Erwin has always wanted to write a drama and Levi has always wanted to be a drama quee- I mean, a drama star. Don't deny it, Levi. We all know it's the truth, you can't fool us, your forever faithful and perverted fangirls.

But back to the story.

One day it just had to happen.

Erwin called for a crucial meeting. He had an idea about a heart-breaking story of an unnamed angry German boy, to whom life had prepared many obstacles like dead mother, titans and mentally challenged overly attached stepsister aka girlfriend. It was a story full of tears, pain, gore, sex, blood, bondage, ridiculously handsome commanders, tiny corporals, gay cadets, potatoe freaks, short blonde girls, sweaty princes, freckles and forever alone horses.

It was beautiful.

But the biggest problem was how is he going to divide the roles? Who would be the best for playing an angry German boy? It was a crucial role after all. He had to find somebody who is… well, angry and German all the time.

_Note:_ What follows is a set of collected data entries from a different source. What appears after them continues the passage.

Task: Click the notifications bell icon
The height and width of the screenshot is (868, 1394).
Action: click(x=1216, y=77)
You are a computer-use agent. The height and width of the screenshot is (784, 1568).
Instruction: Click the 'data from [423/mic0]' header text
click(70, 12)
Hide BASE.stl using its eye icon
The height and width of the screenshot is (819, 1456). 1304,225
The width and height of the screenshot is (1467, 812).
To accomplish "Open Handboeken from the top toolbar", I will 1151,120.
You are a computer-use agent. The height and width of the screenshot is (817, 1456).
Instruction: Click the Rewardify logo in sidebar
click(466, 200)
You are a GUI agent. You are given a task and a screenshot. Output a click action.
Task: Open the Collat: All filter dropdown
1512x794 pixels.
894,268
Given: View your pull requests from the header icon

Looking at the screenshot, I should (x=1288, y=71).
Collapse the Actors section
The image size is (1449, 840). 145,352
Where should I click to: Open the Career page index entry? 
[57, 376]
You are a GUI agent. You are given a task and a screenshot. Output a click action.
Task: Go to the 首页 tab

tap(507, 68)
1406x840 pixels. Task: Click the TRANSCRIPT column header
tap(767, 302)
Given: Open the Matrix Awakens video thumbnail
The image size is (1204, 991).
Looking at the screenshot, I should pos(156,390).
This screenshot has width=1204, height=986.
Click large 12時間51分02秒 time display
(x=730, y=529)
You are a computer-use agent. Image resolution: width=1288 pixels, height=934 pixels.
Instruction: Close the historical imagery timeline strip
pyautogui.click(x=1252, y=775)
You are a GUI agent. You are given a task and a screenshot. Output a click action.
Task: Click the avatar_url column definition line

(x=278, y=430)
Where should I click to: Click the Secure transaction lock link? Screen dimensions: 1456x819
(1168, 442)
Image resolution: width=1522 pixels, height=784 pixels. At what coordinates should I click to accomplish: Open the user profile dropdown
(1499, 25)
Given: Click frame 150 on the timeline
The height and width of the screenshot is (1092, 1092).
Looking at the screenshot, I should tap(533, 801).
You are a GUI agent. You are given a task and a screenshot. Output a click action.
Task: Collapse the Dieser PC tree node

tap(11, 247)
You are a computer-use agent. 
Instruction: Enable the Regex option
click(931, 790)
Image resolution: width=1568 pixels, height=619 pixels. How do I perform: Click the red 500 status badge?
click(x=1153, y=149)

This is where our real story begins:

Erwin: I welcome you all to our little drama session.

Levi: *stares sexily*

Sasha: Where are all the sandwiches? I was promised sandwiches!

Erwin: This is a serious matter, cadet Sasha, who told about the food?

Connie: *proudly points at himself*It was my genius plan!

Levi: *still stares sexily*

Erwin: *sighs* Sasha, I am sorry, but I actually need you here, I might give you one of the main roles.

Sasha: But I am going to starve to death! How can I play when I am dead?

Erwin: Sasha, I can assure you that nobody had ever died from being one hour without food.

Jean: Just give me and Mikasa the two main roles so we can all go for a dinner, commander.

Levi: *still stares sexily… at Eren*

Eren: *senpai is watching me! Be cool, Eren! Be cool!*

Eren: *trips over the table, chair, wardrobe, every single piece of furniture in the room before nearly falling out of the window*

Mikasa: *saves Eren*

Jean: *is jealous*

Erwin: Ah, actually, I would like to test Levi, cadet Fubar and cadet Renz as possible angry German boys.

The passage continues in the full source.